Biochemistry studies molecules such as DNA, RNA and proteins. Blotting techniques are what scientists use to separate these types of molecules. In cells, they exist as a mixture. Blotting allows researchers to find one protein among many, like a needle in a haystack. Blotting is generally done by letting a mixture of DNA, RNA or protein flow through a slab of gel. This gel allows small molecules to move faster than bigger ones. The separated molecules are then pressed against a membrane, which helps move the molecules from the gel onto the membrane. The molecules stick to the membrane, but stay in the same location, apart from each other, as if they were still in the gel.

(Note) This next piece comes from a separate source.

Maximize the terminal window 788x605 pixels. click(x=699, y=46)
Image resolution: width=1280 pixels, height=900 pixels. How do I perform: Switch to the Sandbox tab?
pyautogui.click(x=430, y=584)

Western blotting is a common technique for separating proteins by size, but in straight columns. These parallel columns allow researchers to compare the amount of a protein across different samples that are run right next to each other, like bowling lanes. For example, if you were testing the effect of different amounts of a drug on cell growth, you would treat four different groups of cells with a different amount of drug. Then you could break the cells open and run the proteins of each group in separate lanes on a gel. Spreading the proteins out in this way allows you to see what an increasing concentration of drugs does to a certain protein.

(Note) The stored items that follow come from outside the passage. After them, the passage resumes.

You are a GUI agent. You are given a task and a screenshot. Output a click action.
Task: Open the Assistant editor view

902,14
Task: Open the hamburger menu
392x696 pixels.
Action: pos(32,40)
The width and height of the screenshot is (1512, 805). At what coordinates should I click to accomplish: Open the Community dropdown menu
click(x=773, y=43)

Northern blotting is used to detect RNA. Cells can be broken open to release their RNA. The RNA from different cell types can be run on separate lanes on a gel. The gel spreads the different RNA by size. These neat, parallel rows of RNA allow a researcher to compare which cell type has how much of which RNA. This method allows a researcher to determine if cells from a certain disease have more of this RNA or less of that RNA. Northern blotting may reveal how a disease is working at the level of RNA production.
Southern blotting is the original blotting technique, which started the naming system. It was invented by Edwin Southern. The Southern blot is used to detect the amount of DNA in a mixture. Just as with protein and RNA, the DNA of a cell can be released when that cell is broken open. Southern blotting separates DNA from different cell types by size. The DNA from each sample is spread into neat, parallel lanes. Individual pieces of DNA can be detected using a radioactive or fluorescent probe, which is designed to bind only to that piece of DNA. The energy signal from a radioactive probe, or the flashes of light from a fluorescent signal, tell researchers how much of that piece of DNA is in each sample.

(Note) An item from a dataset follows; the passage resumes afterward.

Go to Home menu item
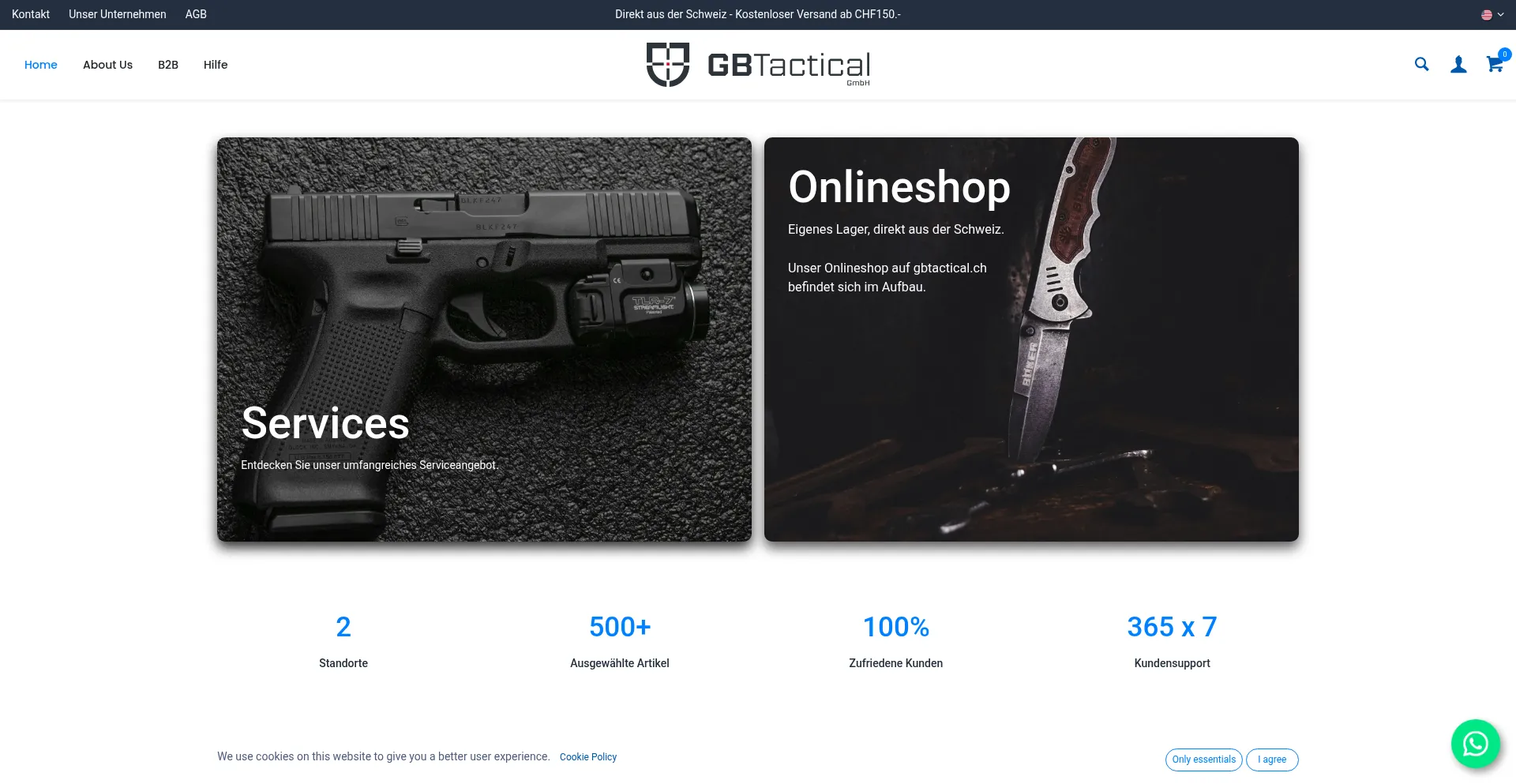This screenshot has width=1516, height=784. tap(41, 65)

The three main blotting techniques -- western, northern and Southern -- have been modified in different ways to detect slightly different molecules. Each modified technique is generally done the usual way, but uses a different method to detect the molecule that is being spread out into the parallel lanes. Southwestern blots detect molecules of protein stuck to DNA. Northwestern blots detect molecules of protein stuck to RNA. Farwestern blots detect molecules of protein stuck to other proteins.